How to power Arduino with super capacitor.

Hello!
What is best way to power any device with super capacitor without blowing device?

A boost switching regulator with a low input voltage range and low losses?

How much power are you after?
This little guy doesn't need many external components and works well with Low ESR supercaps.

[Edit]
Sorry, forgot to paste in the link:

What makes you think you'll blow the device.

As far as your device is concerned, it doesn't care whether you power it from the national grid, super capacitor, battery or two wires stuck into a potato.

The ability of a power source to provide current has no bearing (or is it bareing) on a devices current demand. (OK the purists will argue that the source impedance will affect current delivery capability but that only applies if you are demanding more than the source is designed to deliver)

For us complete novices in electronics, could someone show a simple wiring diagram that uses one of these "super capacitors"? I have a simple design I'm working on (basically an Arduino and an LCD powered by a 5 volt wall wart) and wouldn't mind a low cost way to have it have a short window of power backup.

OK, so I have read quite a few other threads that discuss this and it appears that powering an Arduino with a super capacitor is not a great idea.
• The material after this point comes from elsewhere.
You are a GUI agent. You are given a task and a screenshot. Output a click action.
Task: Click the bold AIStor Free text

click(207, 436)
It also looks like you can't just put in the capacitor, you need to add circuity to regulate the power coming out (maybe going in as well.) Anyway not a big deal for my project so unless I'm missing something I guess I'll abandon the idea.
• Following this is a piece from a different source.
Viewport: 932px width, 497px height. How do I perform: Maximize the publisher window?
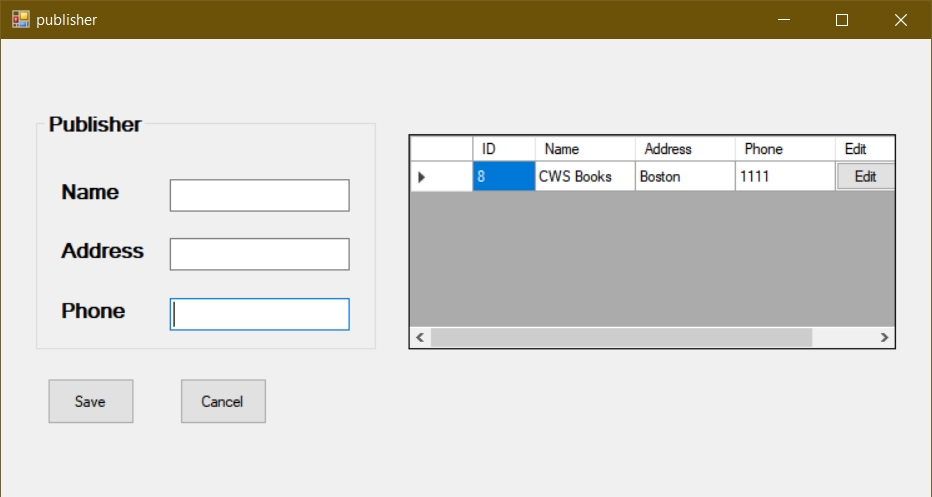click(x=842, y=20)
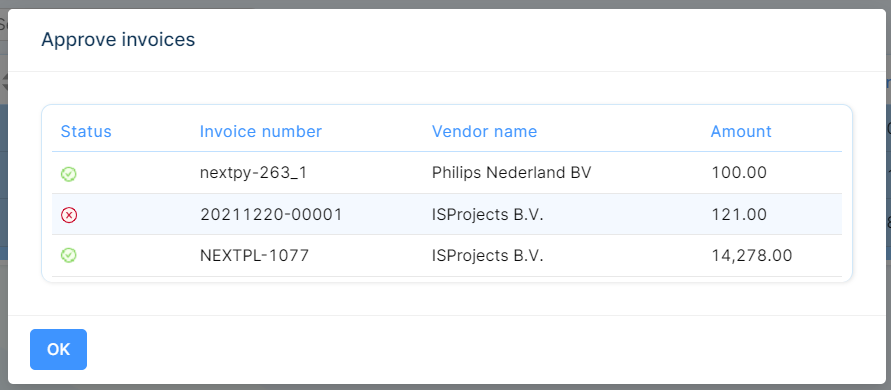Click vendor Philips Nederland BV
This screenshot has height=390, width=891.
(511, 173)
Did you look at the part in reply #2? Little 5-pin part, add a couple caps and an inductor. Not much too it.
Only 'hard' part is picking a low ESR cap at digikey.
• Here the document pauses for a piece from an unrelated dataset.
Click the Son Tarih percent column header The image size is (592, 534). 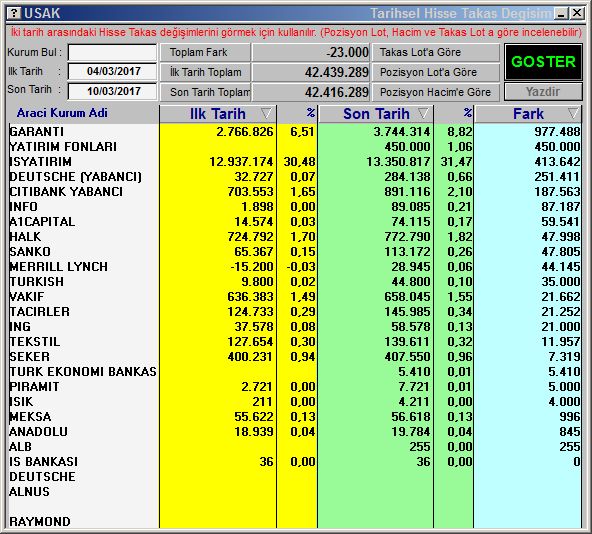(x=454, y=114)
I did look at the part but being a complete newbie I had no idea how to use it for this application. What you are saying is that you can use that under $2 part to "charge" the capacitor and to "regulate" the power coming out of it. I used the quotes because I'm not sure I'm using the correct terms. It does look like it is surface mounted which at this point I have not mastered either.

How long are you looking to stay up for? With the lcd backlight it may not last long
I had a 5.5v 1F cap and it lasted a barebones 328 about 3 minutes, with just one led indicator
It lasts my mega and the 328 with a few leds about 1 minute
so for short glitches or a nice smooth power supply it should work fine but other wise not reallly
also that time is when it shuts down, its not supposed to be run 16Mhz @<5volts , probably with glitches and unpredictable results, it quickly drops below 3.5 volts within 20 seconds
and maybe now is the time to master the smd? Its really not as hard as you think it is, atleast I found out its not so bad with a little practice

It's a novelty geek clock and I was thinking it would be nice if it didn't shut down with a momentary power dropout during a storm. It's not a high precision clock and I have already got too much in material costs into it to justify adding to much more in hardware or build time. I saw a note on another clock project:
http://www.etsy.com/listing/88340957/nixie-tube-clock-black-and-clear-acrylic?ref=&sref=
about it having a super capacitor (a .33F) and thought it would be a nice touch. I can see that the backup is for the time keeping circuit and not the entire clock display. My searching on how to implement this type of backup lead me here.

This video shows me powering an LOL shield for hours using an Ultracapacitor:

This video describes them:

My shield was still doing "something" 7 hours later:

BassnHarp:
I did look at the part but being a complete newbie I had no idea how to use it for this application. What you are saying is that you can use that under $2 part to "charge" the capacitor and to "regulate" the power coming out of it. I used the quotes because I'm not sure I'm using the correct terms. It does look like it is surface mounted which at this point I have not mastered either.

You can get small pre-built boards to do the boost to 5V (or 3V) so you don't have to mess with the parts. http://www.pololu.com/catalog/product/798 these have the same pin-out as a three-pin regulator so you can drop them in place.

I think what they are talking about is something like this:

http://ruggedcircuits.com/html/circuit__13.html

When the capacitor has charged it can power the circuit for a while, depending on its size.

However adding in the charge-pump gadget (not quite sure where that would go) you could use more of the capacitor's power. Say the capacitor starts at 5V, and starts discharging, the processor might cut out at 3V (say). But with the other gadget that boosts the capacitor's voltage back to 5V so it lasts until the capacitor has almost completely drained. Well that's the theory I think.

Exactly Nick.

You know what, the fact that you use a Super Cap is not really an issue because as others stated it's going to pull the current it needs...

But, I use a 14.5v car battery charger which is connected to an SLA battery 7a/h , Now i have a voltage line going through a fuse into a Step Down voltage Regulator which can deliver 3 amps at 12v's quite nicely, it's perfect for Arduino boards..

But, be careful if you use the super cap to power other components on the breadboard, last thing you want to do is short out a super cap while wiring it up on the breadboard, 3amps is scary enough for a short, what about a super cap? discharge time faster than you can say "ouch i burnt myself"

Since this is to support a clock, another option is use a Real Time Clock chip with standard coin cell type battery backup.